ACTIVITY => Set down all of the entries exactly, leaving nothing out.

++++ EXCERPTED DATA

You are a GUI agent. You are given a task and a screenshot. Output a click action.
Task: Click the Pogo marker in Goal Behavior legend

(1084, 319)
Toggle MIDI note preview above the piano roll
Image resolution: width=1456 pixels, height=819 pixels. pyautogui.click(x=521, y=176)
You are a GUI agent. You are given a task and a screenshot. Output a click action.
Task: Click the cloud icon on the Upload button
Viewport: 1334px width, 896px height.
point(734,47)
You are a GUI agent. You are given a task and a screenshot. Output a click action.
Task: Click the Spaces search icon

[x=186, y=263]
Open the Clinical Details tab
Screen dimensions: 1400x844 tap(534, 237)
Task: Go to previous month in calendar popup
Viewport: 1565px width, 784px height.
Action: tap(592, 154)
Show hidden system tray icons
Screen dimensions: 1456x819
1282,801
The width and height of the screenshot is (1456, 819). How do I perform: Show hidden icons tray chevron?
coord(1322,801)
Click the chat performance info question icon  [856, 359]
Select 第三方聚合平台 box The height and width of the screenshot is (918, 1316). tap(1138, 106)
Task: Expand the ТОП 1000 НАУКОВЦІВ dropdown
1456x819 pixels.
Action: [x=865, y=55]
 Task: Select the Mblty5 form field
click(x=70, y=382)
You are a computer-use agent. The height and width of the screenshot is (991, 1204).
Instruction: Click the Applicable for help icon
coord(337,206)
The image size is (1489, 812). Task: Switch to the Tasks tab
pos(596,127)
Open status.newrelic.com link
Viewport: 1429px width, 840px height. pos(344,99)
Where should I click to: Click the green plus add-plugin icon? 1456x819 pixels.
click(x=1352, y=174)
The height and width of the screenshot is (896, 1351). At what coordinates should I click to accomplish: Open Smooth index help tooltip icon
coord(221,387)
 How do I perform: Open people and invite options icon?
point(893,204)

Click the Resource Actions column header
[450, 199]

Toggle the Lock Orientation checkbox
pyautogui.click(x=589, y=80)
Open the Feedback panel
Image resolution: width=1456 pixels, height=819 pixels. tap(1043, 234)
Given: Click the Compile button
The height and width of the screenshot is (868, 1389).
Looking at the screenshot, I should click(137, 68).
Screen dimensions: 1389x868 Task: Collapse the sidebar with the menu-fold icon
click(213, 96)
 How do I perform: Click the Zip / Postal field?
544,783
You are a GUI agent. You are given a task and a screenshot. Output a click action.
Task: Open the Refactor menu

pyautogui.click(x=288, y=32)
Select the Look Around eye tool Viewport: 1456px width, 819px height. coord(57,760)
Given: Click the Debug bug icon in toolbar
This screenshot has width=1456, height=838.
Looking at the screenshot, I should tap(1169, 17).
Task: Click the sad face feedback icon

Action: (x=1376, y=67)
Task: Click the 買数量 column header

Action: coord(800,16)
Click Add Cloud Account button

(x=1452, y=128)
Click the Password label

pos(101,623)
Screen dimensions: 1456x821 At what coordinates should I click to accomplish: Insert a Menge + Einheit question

++++++++

ANSWER BOX =>
You are a GUI agent. You are given a task and a screenshot. Output a click action.
Task: Click the Pogo marker in Goal Behavior legend

(1084, 319)
Toggle MIDI note preview above the piano roll
Image resolution: width=1456 pixels, height=819 pixels. pyautogui.click(x=521, y=176)
You are a GUI agent. You are given a task and a screenshot. Output a click action.
Task: Click the cloud icon on the Upload button
Viewport: 1334px width, 896px height.
point(734,47)
You are a GUI agent. You are given a task and a screenshot. Output a click action.
Task: Click the Spaces search icon

[x=186, y=263]
Open the Clinical Details tab
Screen dimensions: 1400x844 tap(534, 237)
Task: Go to previous month in calendar popup
Viewport: 1565px width, 784px height.
Action: tap(592, 154)
Show hidden system tray icons
Screen dimensions: 1456x819
1282,801
The width and height of the screenshot is (1456, 819). How do I perform: Show hidden icons tray chevron?
coord(1322,801)
Click the chat performance info question icon  [856, 359]
Select 第三方聚合平台 box The height and width of the screenshot is (918, 1316). tap(1138, 106)
Task: Expand the ТОП 1000 НАУКОВЦІВ dropdown
1456x819 pixels.
Action: [x=865, y=55]
 Task: Select the Mblty5 form field
click(x=70, y=382)
You are a computer-use agent. The height and width of the screenshot is (991, 1204).
Instruction: Click the Applicable for help icon
coord(337,206)
The image size is (1489, 812). Task: Switch to the Tasks tab
pos(596,127)
Open status.newrelic.com link
Viewport: 1429px width, 840px height. pos(344,99)
Where should I click to: Click the green plus add-plugin icon? 1456x819 pixels.
click(x=1352, y=174)
The height and width of the screenshot is (896, 1351). At what coordinates should I click to accomplish: Open Smooth index help tooltip icon
coord(221,387)
 How do I perform: Open people and invite options icon?
point(893,204)

Click the Resource Actions column header
[450, 199]

Toggle the Lock Orientation checkbox
pyautogui.click(x=589, y=80)
Open the Feedback panel
Image resolution: width=1456 pixels, height=819 pixels. tap(1043, 234)
Given: Click the Compile button
The height and width of the screenshot is (868, 1389).
Looking at the screenshot, I should click(137, 68).
Screen dimensions: 1389x868 Task: Collapse the sidebar with the menu-fold icon
click(213, 96)
 How do I perform: Click the Zip / Postal field?
544,783
You are a GUI agent. You are given a task and a screenshot. Output a click action.
Task: Open the Refactor menu

pyautogui.click(x=288, y=32)
Select the Look Around eye tool Viewport: 1456px width, 819px height. coord(57,760)
Given: Click the Debug bug icon in toolbar
This screenshot has width=1456, height=838.
Looking at the screenshot, I should tap(1169, 17).
Task: Click the sad face feedback icon

Action: (x=1376, y=67)
Task: Click the 買数量 column header

Action: coord(800,16)
Click Add Cloud Account button

(x=1452, y=128)
Click the Password label

pos(101,623)
Screen dimensions: 1456x821 At what coordinates should I click to accomplish: Insert a Menge + Einheit question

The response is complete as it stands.